Bill and Hillary Clinton are off saving the world, he through his global foundation and she via the State Department. But their presence looms over the health care debate as surely as if they were running the White House. Their epic failure to pass reform in 1994 has become the defining object lesson in how to botch health care legislation--a lesson President Obama has obviously taken to heart. Push for reform right away; let Congress hash out the details; and, above all, don't threaten people's current insurance arrangements. You can sum up Obama's strategy for health reform as "WWCD": What Wouldn't the Clintons Do.
And it's working well so far. Notwithstanding the predictable fits-and-starts of the legislative process, it seems likely that Obama will have a bill to sign by year's end, thereby accomplishing what the Clintons famously could not. But then what? Having crafted a bill that can pass Congress, will Obama be signing a bill that people actually like? It's a question best answered by examining another episode of the past--one that, although a mere footnote in political history, is fraught with warnings for today's reformers.
The episode is the fight over the Medicare Catastrophic Coverage Act, which President Reagan signed in 1988. Its purpose was to plug some of the emerging gaps in the Medicare program: If you stayed in the hospital too long, Medicare just stopped paying the bills. The Act extended hospital coverage indefinitely, capped out-of-pocket spending for beneficiaries, and offered partial coverage of prescription drugs, among other things.
Or at least that's what the law was supposed to do. After the bill passed with overwhelming, bipartisan support, a backlash developed, memorably culminating in a "riot" of angry seniors who chased a beleaguered Dan Rostenkowski--then chairman of the House Ways and Means Committee--into his car after a Chicago meeting.
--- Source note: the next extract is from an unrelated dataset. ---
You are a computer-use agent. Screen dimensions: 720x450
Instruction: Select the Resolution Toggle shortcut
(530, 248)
Less than two years after passage, before the bill's implementation, Congress voted to repeal the act, again with sweeping margins.
What had soured the public? As political scientist Jonathan Oberlander recounts in The Political Life of Medicare, a major factor was the sense among seniors--the program's intended beneficiaries--that the program's limited upside wasn't worth the cost they were paying. Medicare's lack of catastrophic care was a real problem, for sure, but not necessarily its biggest and certainly not its most visible, since only a tiny percentage of seniors ever ended up with those extended hospital stays. (Nursing home costs were a much bigger problem.) The other benefits, like the partial prescription drug coverage, would have helped more people. But few seniors understood that and the affluent among them already had supplemental coverage for many of those needs anyway.
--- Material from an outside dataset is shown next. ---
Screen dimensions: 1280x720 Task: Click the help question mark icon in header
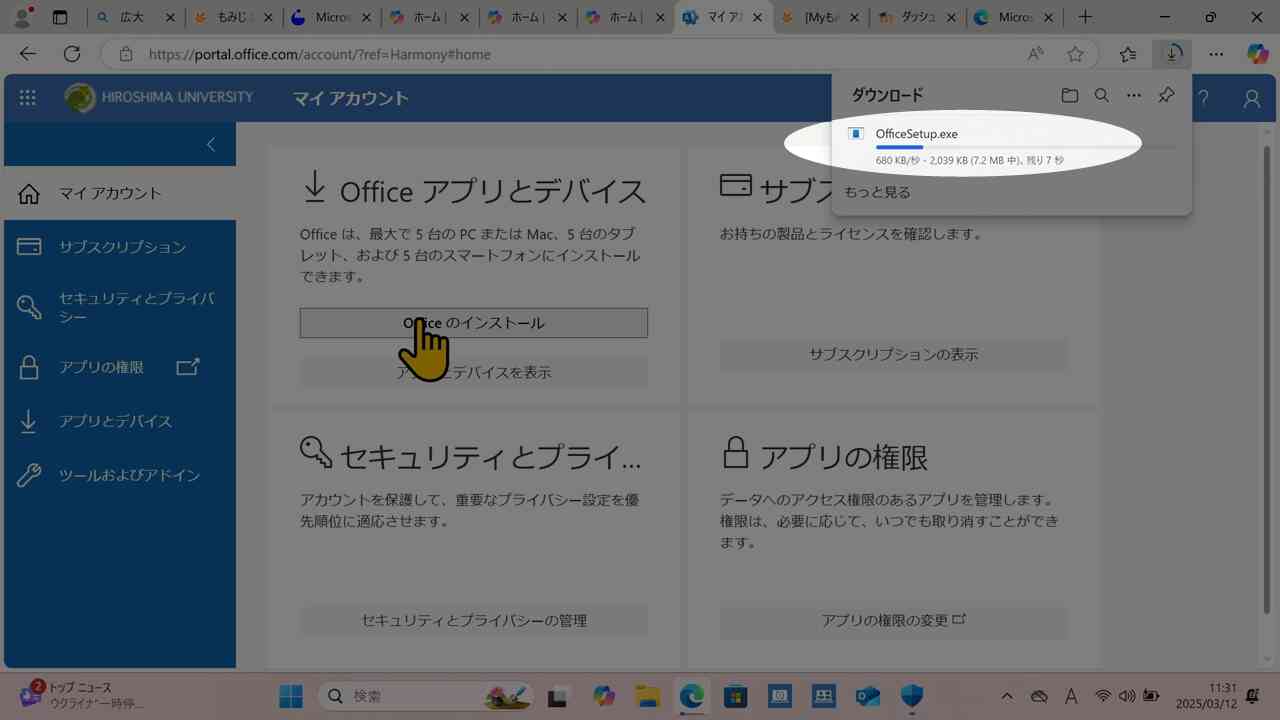pyautogui.click(x=1204, y=97)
At the same time, all seniors felt the program's burden: Determined to make the new benefit self-financing, lawmakers imposed a mandatory premium on seniors and tacked on an income tax surcharge for the wealthy among them. The financial hit to most retirees would have been quite modest, but it hit right away, before the full benefits kicked in. That made seniors a receptive audience for demagogic advertisements attacking the program.
Fast forward two decades, take a closer look at what's happening on Capitol Hill, and you may notice some familiar storylines. In order to make sure reform can pay for itself, lawmakers are talking about slowing down implementation, so that the program is not fully on line until 2014. They're also talking about offering fewer subsidies to help people obtain insurance. In a nod to centrists who don't like the idea of too much government, there's a strong push to gut or even eliminate proposals for the public insurance plan, which was supposed to provide security for individuals and competition for private insurers.
These are not small concessions. Consider the proposed reduction in subsidies. In the original schemes, families of four making up to $88,000 a year would get at least some assistance; under the alternatives under discussion, only families making up to $66,000 could get subsidies. Yet families making between $66,000 and $88,000 are precisely the sort of families who could use help--not a lot of help, but a little--paying for insurance. And that's assuming subsidies really end up at $66,000. Lawmakers could easily bid the number down more before reaching a final compromise.
Put aside, for a moment, the policy merits of these moves. The politics are lousy. Obama would be in danger of producing legislation that seems to offer little up-front benefit, particularly for the electorally vital middle class. And if some of these people end up paying even modestly higher taxes to help finance reform they're not likely to be happy about it. It's hard to imagine such legislation provoking a backlash that could produce total repeal. It's not so hard to imagine such legislation creating bad political feelings, the kind that linger around until the next Election Day and pave the way for legislative retrenchment later on.
Of course, holding out for more generous subsidies, a robust public plan, or other reform elements that deliver clear, short-term benefits would obviously carry its own set of political risks. To get something through Congress, Obama probably needs some centrist support--or, at the very least, he needs to make a good show of courting it. But Obama must be wary of conceding too much. Even in strictly political terms, a good bill that passes with a narrow margin may preferable to a weak bill that carries huge majorities.
The lesson of the Clinton health care fight is that Congress won't embrace reform if there aren't some compromises. The lesson of the Medicare Catastrophic Care Act is that the public won't embrace reform if it has too many compromises. We know that Obama has mastered the first one. For his own sake, as well as ours, he'd better master the second.